If desired, the vehicle doors could be checked in this same manner, with a sinular sequence of the four blocks 378, 380, 382 and 384.
When a train is stopped with a problem, after block 388 the program goes to block 375 to save the fault in the fault flag table, and at block 320 a check is made to see if all of up to 15 stations have been checked. With the example of 10 such stations being provided in FIG. 1, after all 10 of these stations have been checked in this manner, the station pointer is reset to zero at block 322, and the routine exists.

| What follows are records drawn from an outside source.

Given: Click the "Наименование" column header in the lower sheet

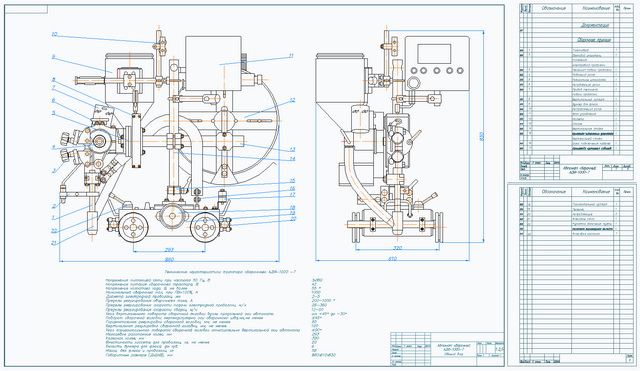Looking at the screenshot, I should (x=596, y=191).
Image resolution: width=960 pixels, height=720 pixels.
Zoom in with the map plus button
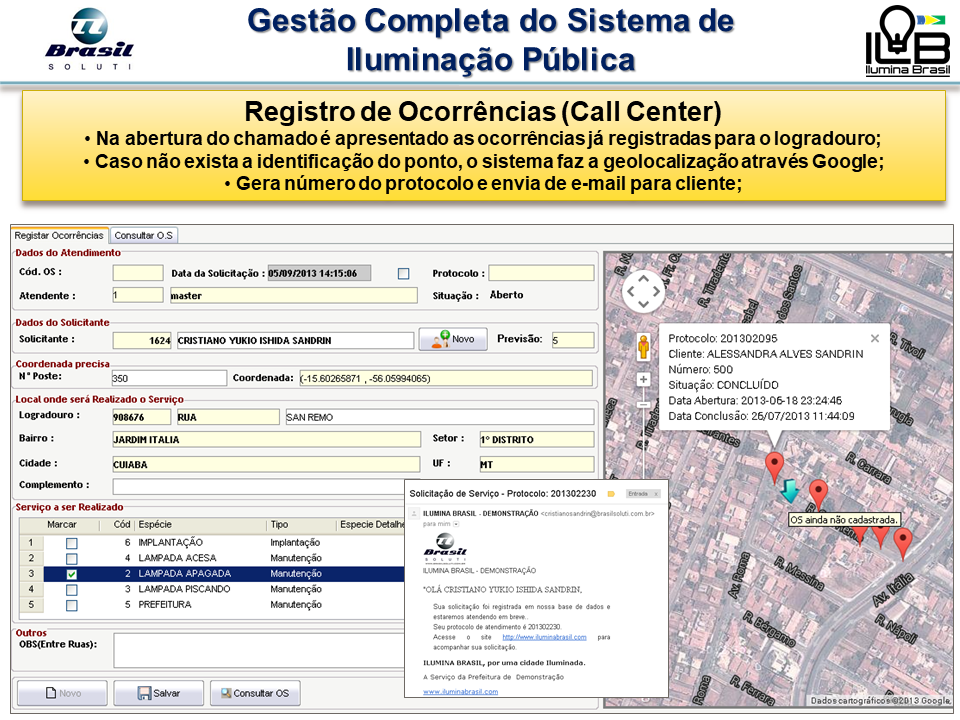tap(643, 379)
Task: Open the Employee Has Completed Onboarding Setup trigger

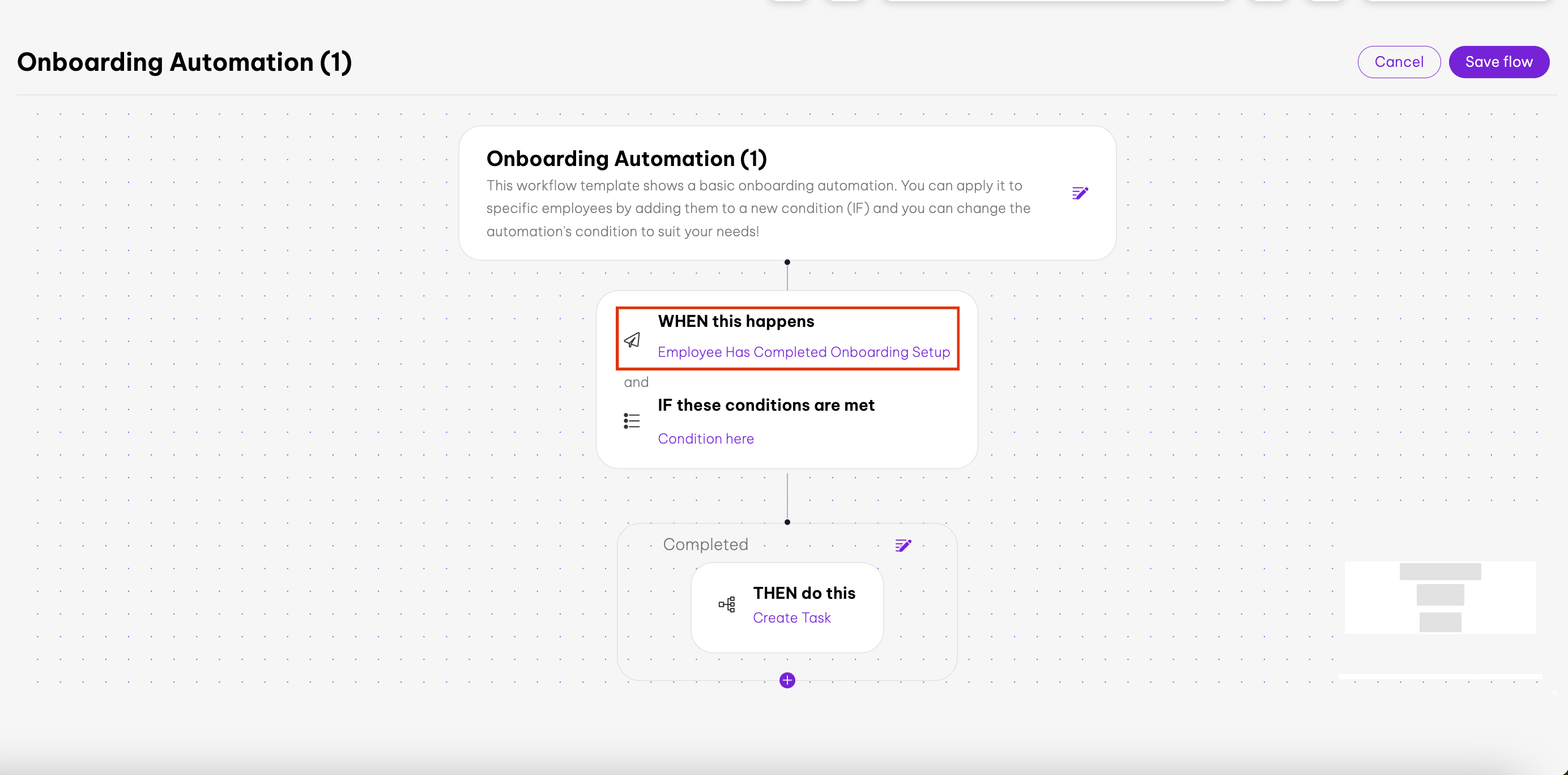Action: (x=803, y=352)
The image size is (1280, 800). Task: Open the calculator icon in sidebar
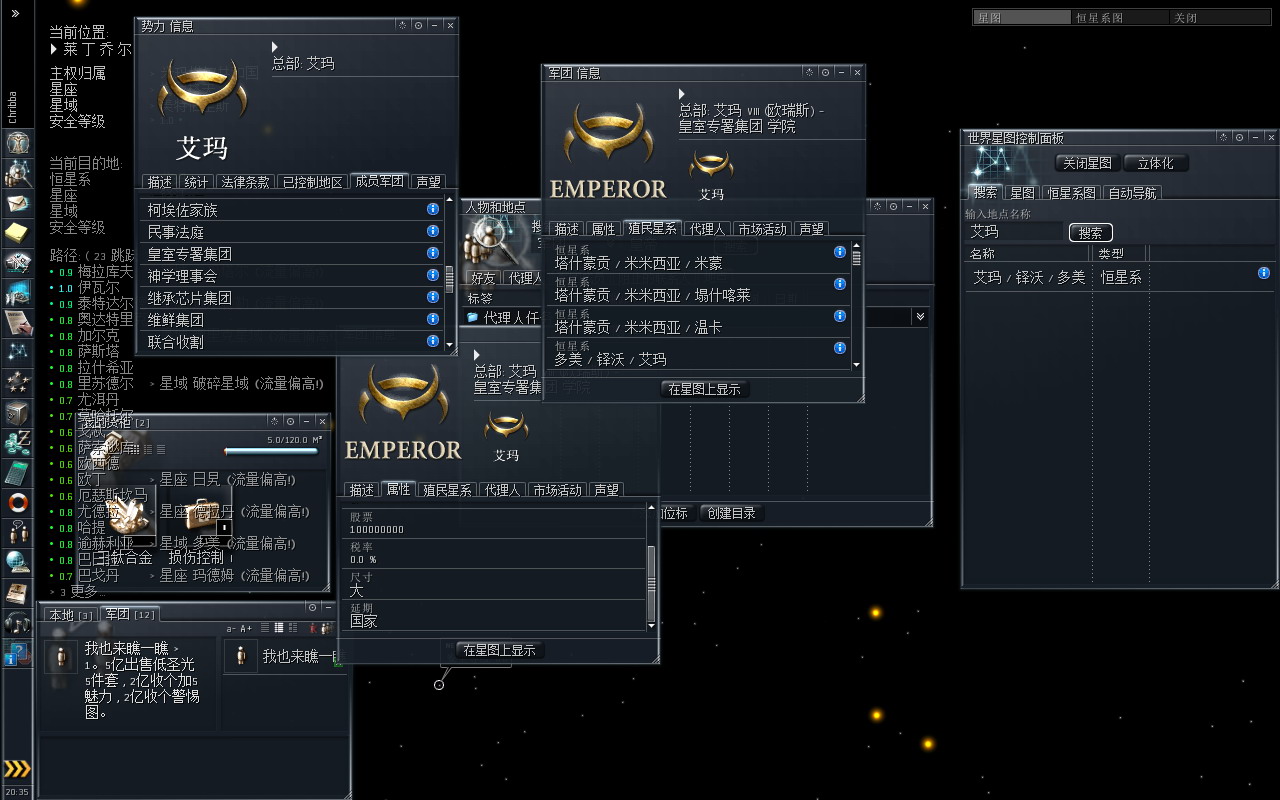coord(17,473)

The program operates to check the movement of each train in relation to each track signal block that the train tracking program indicates is occupied by determining every change of status in any occupied track circuit. If none of the track circuits becomes either unoccupied or occupied within thirty seconds, this indicates there might be a no motion problem. Two sets of checks are provided, one check is made between stations and one check is made in the stations. When a problem is found, this program goes to the train tracking program tables to get the train number out. The station area that has a problem is detected in relation to the no motion train that is in the station. The first check determines if there is a train in a given track circuit, and if there is none, then there is no problem in relation to that track circuit. If there is a train in a given track circuit, then a check is made to see if the timer has expired. If the answer is no, there is no problem but do not reset the timer because there is a train there. After the timer expires, the alarm is set and then an effort is made to find out what caused it.